LISTA DE TAREAS:
a: ¿A qué altitud vivía la comunidad campesina de Saucío según el documento de origen?
b: Actualiza el pasaje del documento de origen que comienza en las palabras "Durante siglos, el" y termina después de "esos orígenes rurales.", reemplazando "vergüenza" por "deshonra".

DOCUMENTO DE ORIGEN:
◇ ◇ ◇ ◇

Durante siglos, el campesinado ha sido controlado, explotado y mantenido lejos del poder político. Bajo la presión de los acuerdos de libre comercio y los atractivos numinosos de los teléfonos inteligentes y de la conectividad urbana, la economía rural colapsó y, con ella, las identidades campesinas, puesto que, en las naciones que prefieren que se las considere como emergentes, la forma de vida campesina tiene algo de vergüenza. Esto, a su vez, es un reflejo de las formas contradictorias en las que los colombianos, incluso los educados, se relacionan no solo con el mundo rural de la infancia de sus ciclistas, sino con la integración en el mundo más amplio que representan sus éxitos deportivos, como si Colombia fijara sus objetivos en el desarrollo y la incorporación al orden internacional, aunque vea sus instintos más verdaderos, su mejor yo, en esos orígenes rurales.

Sin embargo, sin ser reconocidos por la industria del deporte mundial, los hijos del campesinado han encontrado en el ciclismo un refugio al declive rural, un lugar donde pueden aplicar las virtudes tradicionales campesinas de la paciencia y la perseverancia, la observación lúcida y la estoica tolerancia al dolor físico. Les ha permitido hacer la transición al corazón del capitalismo global y ganarse un sustento considerable en los brazos del marketing de las empresas que buscan vender sus productos a los mercados nacionales e internacionales. Algunos incluso le han dado la vuelta al deporte global en contra de las fuerzas de la uniformización y lo han utilizado para fortalecer sus propias identidades locales. Unos pocos hasta tienen al presidente de la República en sus teléfonos. Y en un país que ha visto un cam-bio tan repentino y desorientador, su éxito y estatus está entrelazado con la construcción de la nación colombiana. Esa es la historia que exploraremos en este libro.

Es cierto, por supuesto, que la adaptación a la altitud no podría haber dejado de desempeñar su papel en la historia del ciclismo colombiano. El sociólogo colombiano Orlando Fals Borda escribió, en los años cincuenta, acerca de una comunidad campesina que vivía en el pueblo de Saucío al norte de Bogotá, a una altitud de 2689 metros:

«El mestizo de Saucío tiene unas características especiales. Al vivir en una atmósfera enrarecida con una presión parcial de oxígeno de solo unos 120 milímetros (en comparación con los 153 milímetros al nivel del mar), está equipado con una notable capacidad pulmonar. Los hombres tienen pecho y hombros anchos, una resistencia física inusual y son excelentes corredores de largas distancias. La frecuencia cardíaca tiende a ser lenta (bradicardia); el saucita tiene muchas de las características de un atleta».

◇ ◇ ◇ ◇

DATOS DE ORIGEN:
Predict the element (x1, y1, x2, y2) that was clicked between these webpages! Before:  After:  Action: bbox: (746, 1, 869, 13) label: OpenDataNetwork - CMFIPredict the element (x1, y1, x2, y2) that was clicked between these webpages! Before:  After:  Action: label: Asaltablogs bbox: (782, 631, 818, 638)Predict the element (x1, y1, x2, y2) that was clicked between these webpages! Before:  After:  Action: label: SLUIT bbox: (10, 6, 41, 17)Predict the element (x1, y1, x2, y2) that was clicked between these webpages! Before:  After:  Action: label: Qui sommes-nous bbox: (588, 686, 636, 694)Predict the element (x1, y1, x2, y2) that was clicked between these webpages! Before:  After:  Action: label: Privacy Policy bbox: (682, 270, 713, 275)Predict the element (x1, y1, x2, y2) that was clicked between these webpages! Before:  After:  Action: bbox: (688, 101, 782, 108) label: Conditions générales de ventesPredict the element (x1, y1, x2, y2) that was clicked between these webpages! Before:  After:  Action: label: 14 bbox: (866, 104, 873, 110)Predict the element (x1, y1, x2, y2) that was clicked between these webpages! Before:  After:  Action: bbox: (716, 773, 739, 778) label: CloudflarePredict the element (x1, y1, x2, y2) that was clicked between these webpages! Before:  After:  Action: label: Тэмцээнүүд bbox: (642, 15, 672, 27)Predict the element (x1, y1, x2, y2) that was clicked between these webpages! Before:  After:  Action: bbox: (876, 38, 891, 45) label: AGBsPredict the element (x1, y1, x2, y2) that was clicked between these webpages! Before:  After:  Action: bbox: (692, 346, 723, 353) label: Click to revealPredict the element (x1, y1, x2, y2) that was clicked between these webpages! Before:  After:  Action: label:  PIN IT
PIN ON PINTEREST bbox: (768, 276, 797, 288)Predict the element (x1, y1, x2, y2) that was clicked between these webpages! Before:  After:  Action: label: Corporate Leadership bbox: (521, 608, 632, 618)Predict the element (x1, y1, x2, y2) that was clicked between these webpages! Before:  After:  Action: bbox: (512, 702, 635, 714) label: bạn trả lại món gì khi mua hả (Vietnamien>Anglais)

◇ ◇ ◇ ◇

RESPUESTAS DEL EJERCICIO:
a: A 2689 metros.

b:
Durante siglos, el campesinado ha sido controlado, explotado y mantenido lejos del poder político. Bajo la presión de los acuerdos de libre comercio y los atractivos numinosos de los teléfonos inteligentes y de la conectividad urbana, la economía rural colapsó y, con ella, las identidades campesinas, puesto que, en las naciones que prefieren que se las considere como emergentes, la forma de vida campesina tiene algo de deshonra. Esto, a su vez, es un reflejo de las formas contradictorias en las que los colombianos, incluso los educados, se relacionan no solo con el mundo rural de la infancia de sus ciclistas, sino con la integración en el mundo más amplio que representan sus éxitos deportivos, como si Colombia fijara sus objetivos en el desarrollo y la incorporación al orden internacional, aunque vea sus instintos más verdaderos, su mejor yo, en esos orígenes rurales.